* **Daftar Tugas**
A: Tuliskan setiap singkatan dalam berita tentang pajak warung bakso beserta kepanjangannya sesuai teks.
B: Teruskan berita tentang pajak warung bakso di Lombok Tengah mulai setelah kalimat terakhirnya.

* **Teks Bacaan**
►
PRAYA – Sebelumnya, sejumlah pedagang bakso mengeluhkan tingginya pajak warung bakso yang diterapkan Pemerintah Kabupaten (Pemkab) Lombok Tengah (Loteng). Hal ini kemudian membuat Badan Pengelolaan Pendapatan Daerah (Bappenda) Loteng buka suara.
Soal pedagang bakso yang diduga tidak taat bayar pajak atau malas malasan menyetor pajak sebesar 10 persen dari omset per bulan menjadi atensi Pemkab Loteng. Pasalnya, sebelumnya sejumlah pedagang warung bakso sempat protes bahkan ogah-ogahan dalam menunaikan kewajibannya membayar pajak yang diduga semaunya.
◄
* **Informasi yang Diberikan**
►
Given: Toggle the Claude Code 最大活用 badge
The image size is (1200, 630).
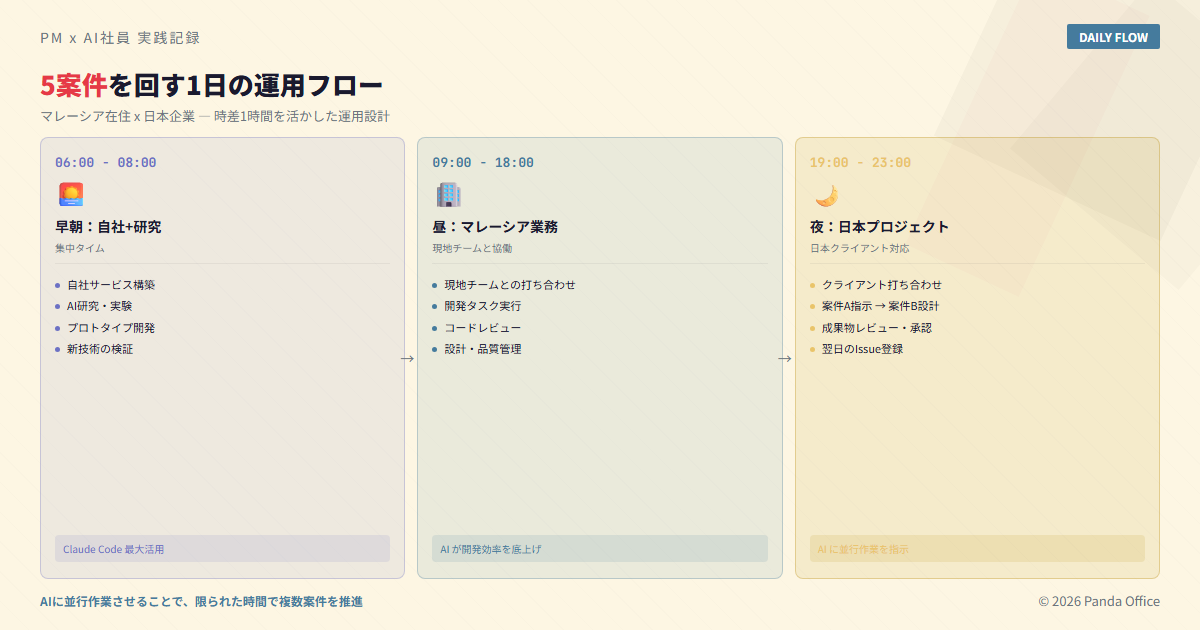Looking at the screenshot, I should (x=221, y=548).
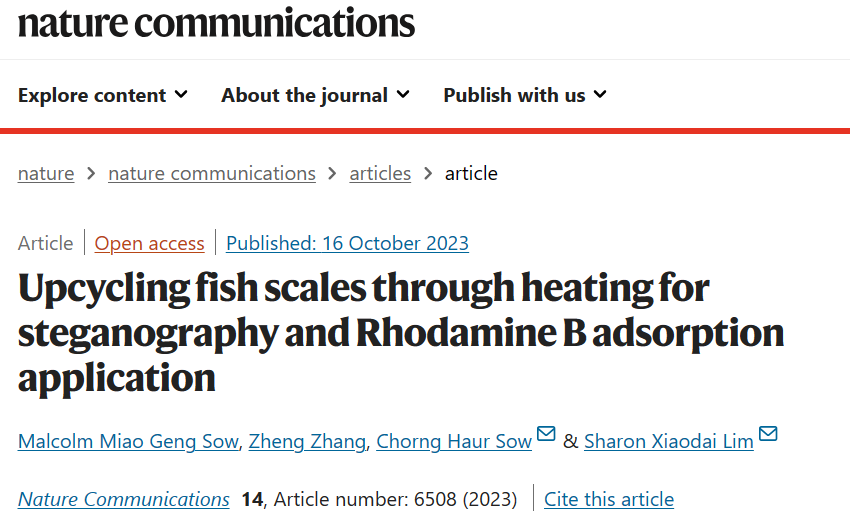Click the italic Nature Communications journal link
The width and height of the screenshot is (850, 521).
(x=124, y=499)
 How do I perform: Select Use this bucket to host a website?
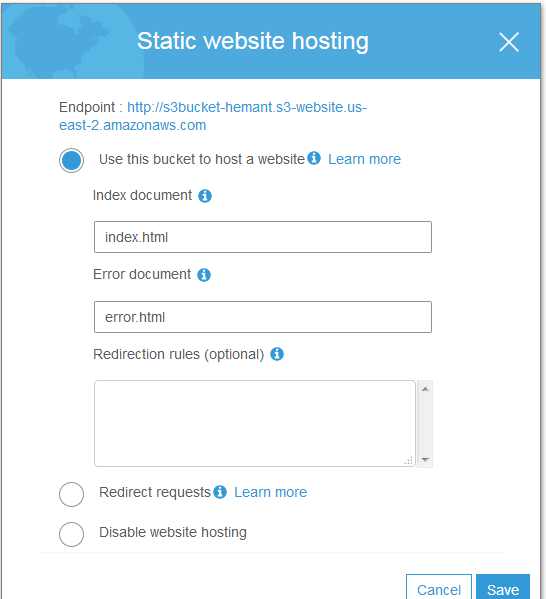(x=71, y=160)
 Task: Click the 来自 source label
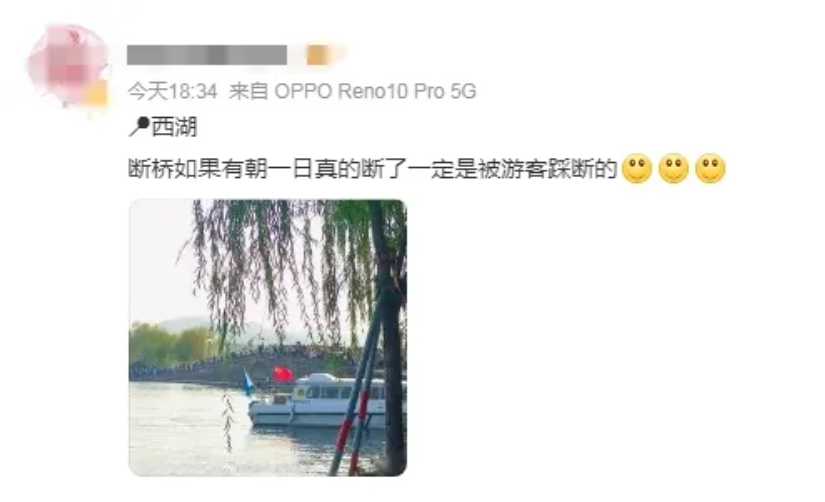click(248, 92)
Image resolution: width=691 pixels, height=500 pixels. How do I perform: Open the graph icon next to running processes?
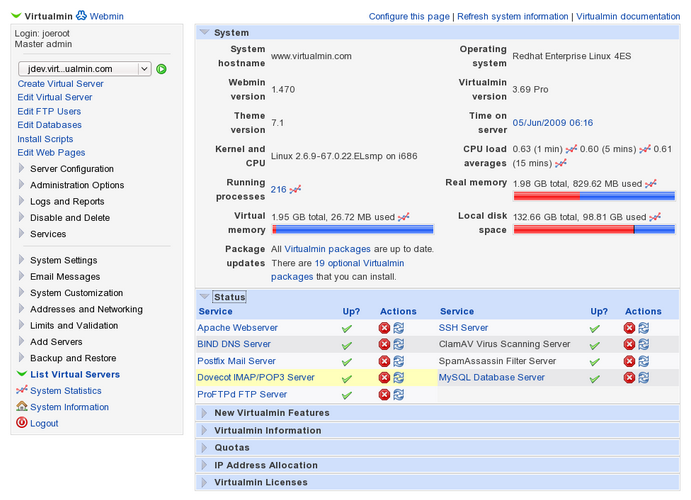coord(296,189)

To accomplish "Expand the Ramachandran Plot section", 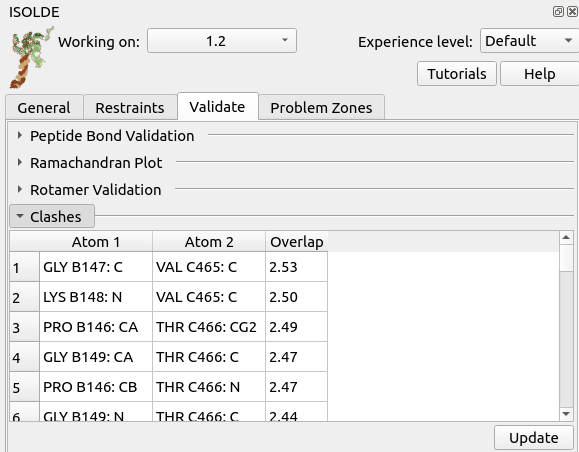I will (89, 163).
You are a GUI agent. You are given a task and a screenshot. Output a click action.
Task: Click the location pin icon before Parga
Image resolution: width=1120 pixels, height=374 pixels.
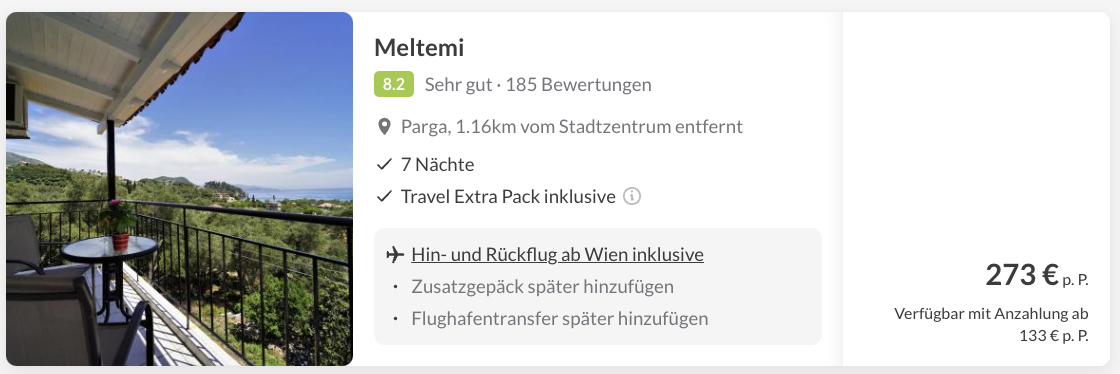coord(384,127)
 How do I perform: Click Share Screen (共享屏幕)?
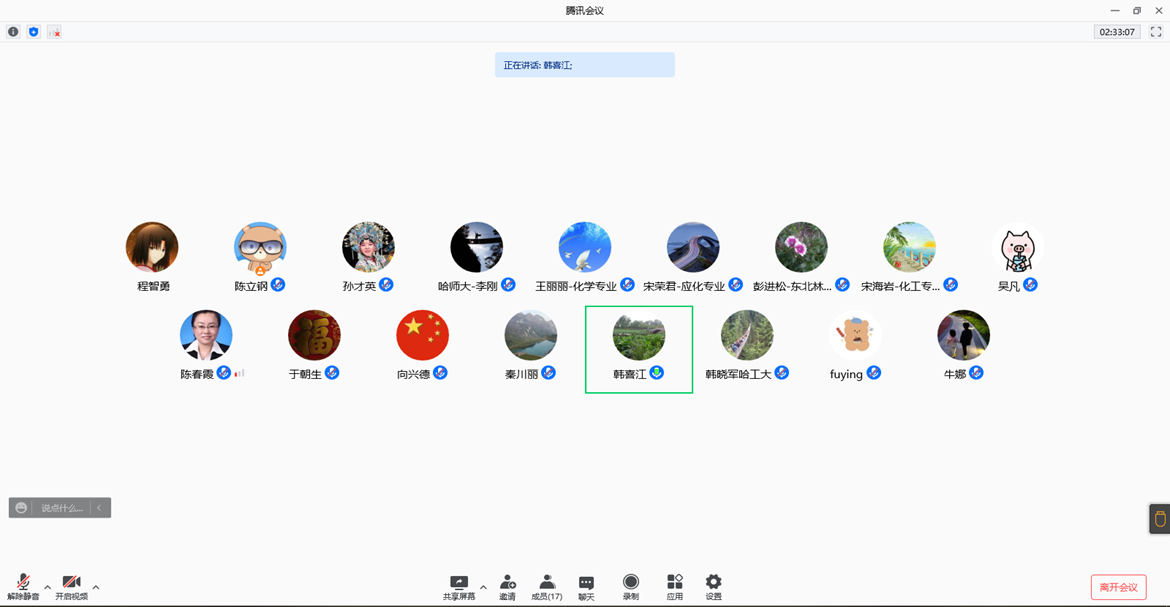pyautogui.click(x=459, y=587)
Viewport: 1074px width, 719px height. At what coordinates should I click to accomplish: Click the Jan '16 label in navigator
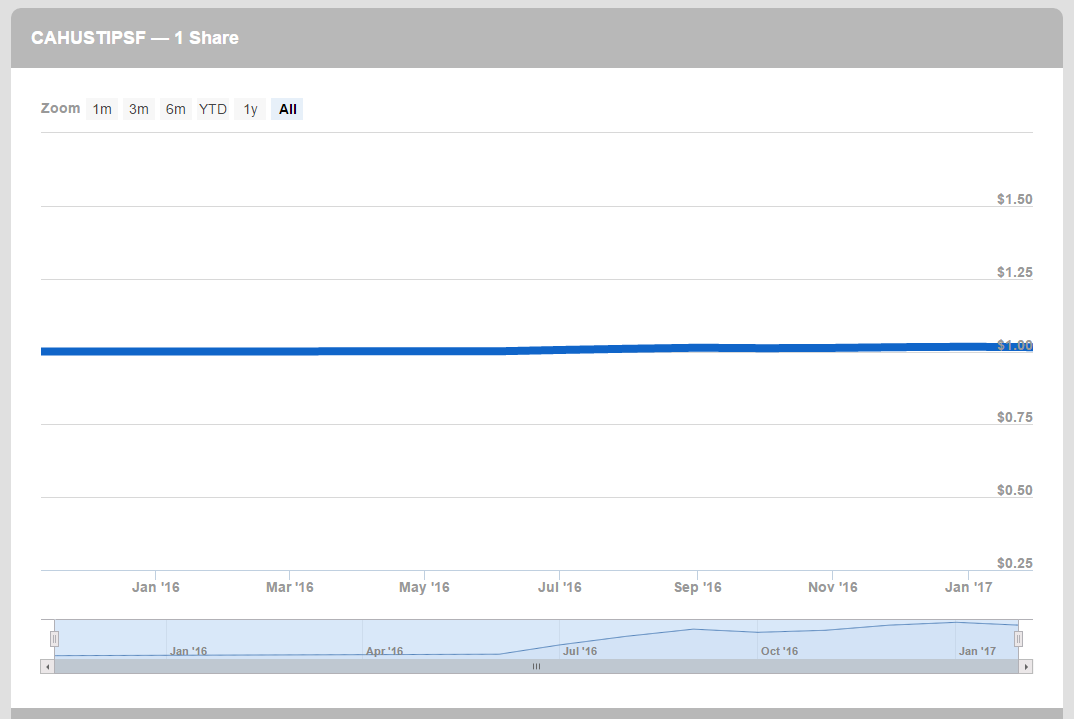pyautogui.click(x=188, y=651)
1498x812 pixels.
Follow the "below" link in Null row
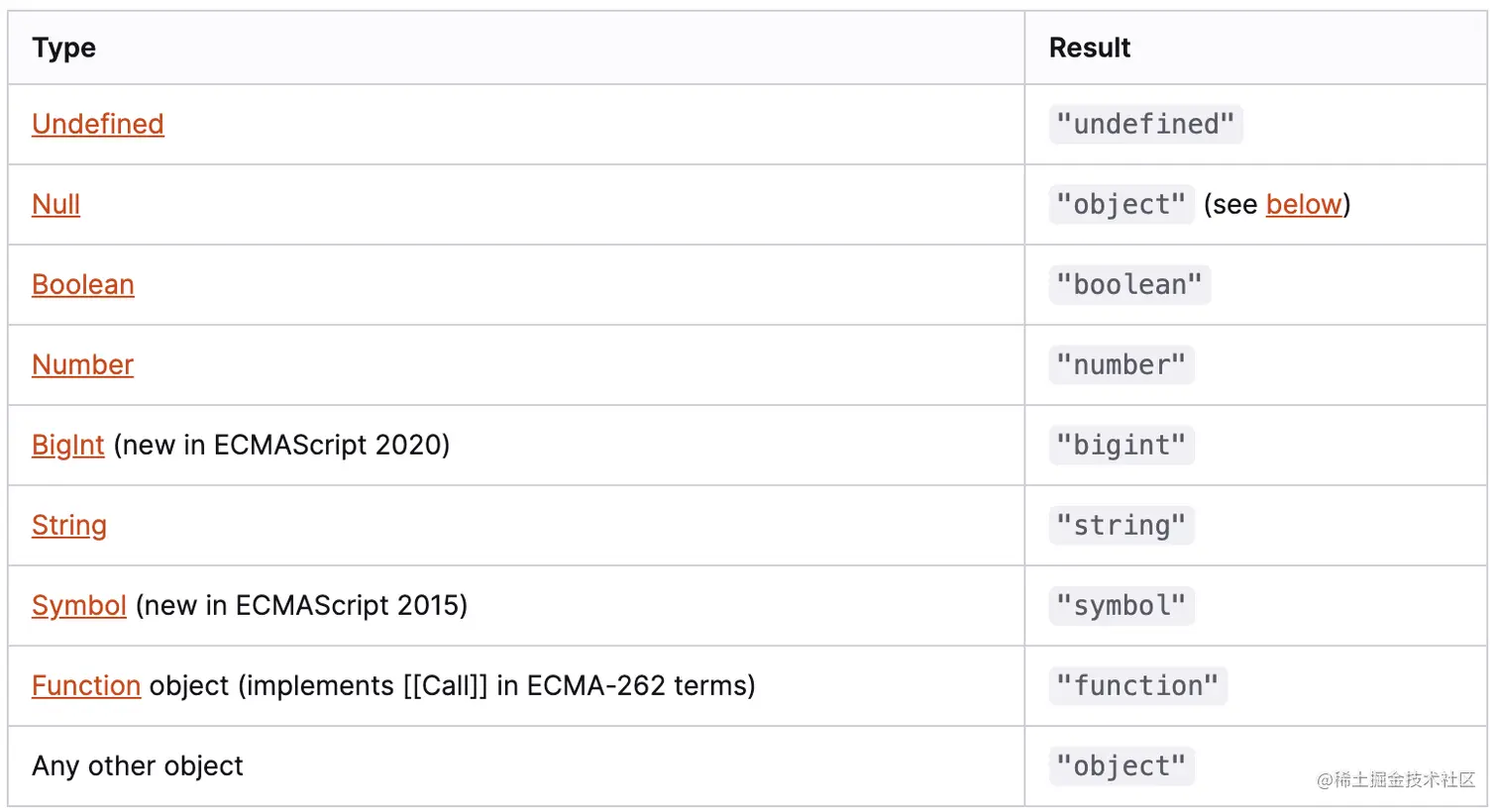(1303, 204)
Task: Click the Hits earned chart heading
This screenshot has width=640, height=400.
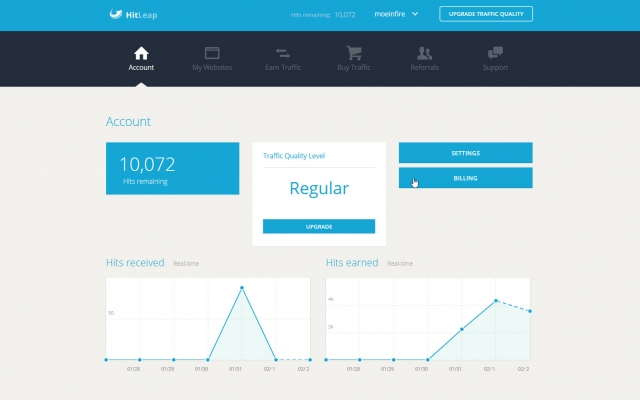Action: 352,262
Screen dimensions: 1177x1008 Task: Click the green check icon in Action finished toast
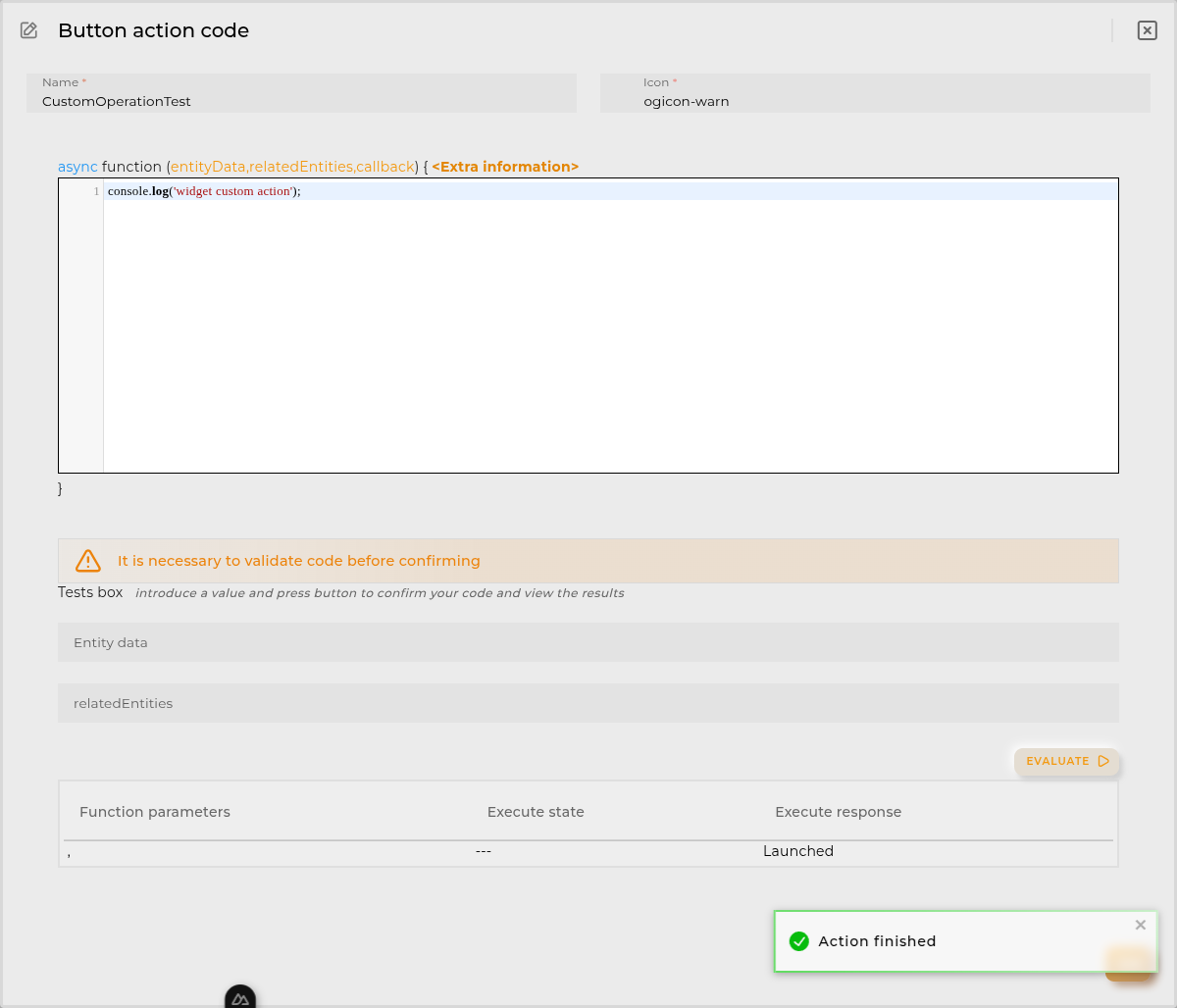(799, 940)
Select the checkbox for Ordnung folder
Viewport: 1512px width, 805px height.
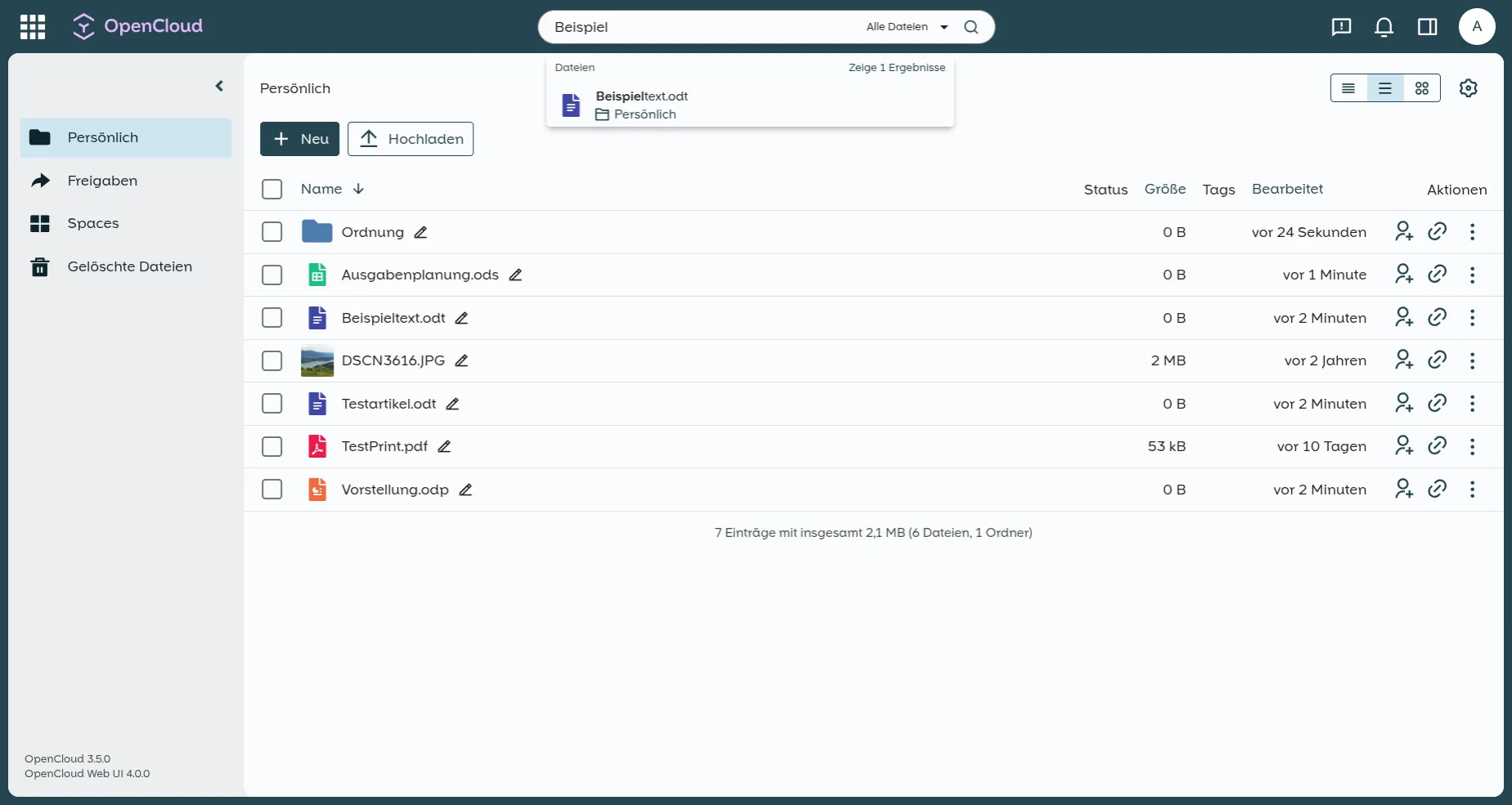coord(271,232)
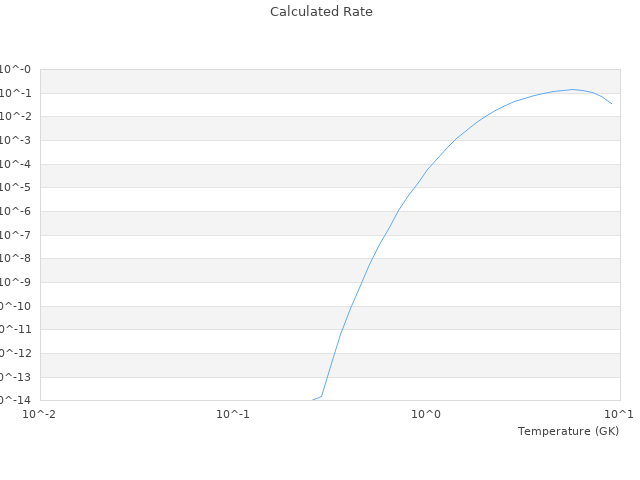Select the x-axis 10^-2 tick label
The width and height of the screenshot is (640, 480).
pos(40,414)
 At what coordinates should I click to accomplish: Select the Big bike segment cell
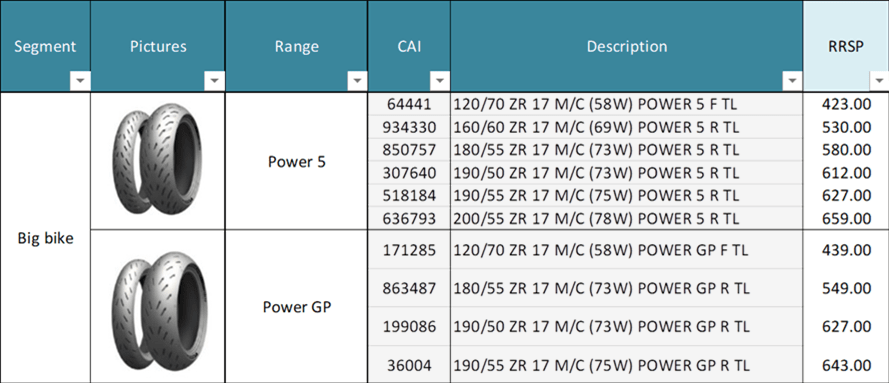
◄
* **Hasil**
A:
Pemkab: Pemerintah Kabupaten
Loteng: Lombok Tengah
Bappenda: Badan Pengelolaan Pendapatan Daerah

B:
Kepala Bappenda Loteng, Baiq Aluh Windayu mengungkapkan, pihaknya mengingatkan kepada para pengusaha bakso supaya segera membayar pajak yang merupakan salah satu sumber pendapatan asli daerah (PAD) untuk pembangunan daerah. Mengingat pajak yang disetorkan ke daerah bukanlah dari uang pribadi atau hasil penjualan pedagang, melainkan pajak sebesar 10 persen dari omset merupakan pajak para pembeli yang dititipkan melalui penjual.
Pihaknya menerangkan, penarikan pajak berdasarkan peraturan daerah (Perda) Nomor 14 Tahun 2010 tentang Pajak Daerah. Pada pasar 1 ayat 10, restoran adalah fasilitas penyediaan makanan atau minuman dengan dipungut biaya bayaran yang mencakup juga rumah makan, cafeteria, kantin, bar dan sejenisnya termasuk jasa boga atau katering. Pada pasal 13, tarif 10 persen dengan pola sell assismen wajib pajak menghitung sendiri dan menyetor gelondongan pajaknya ke daerah.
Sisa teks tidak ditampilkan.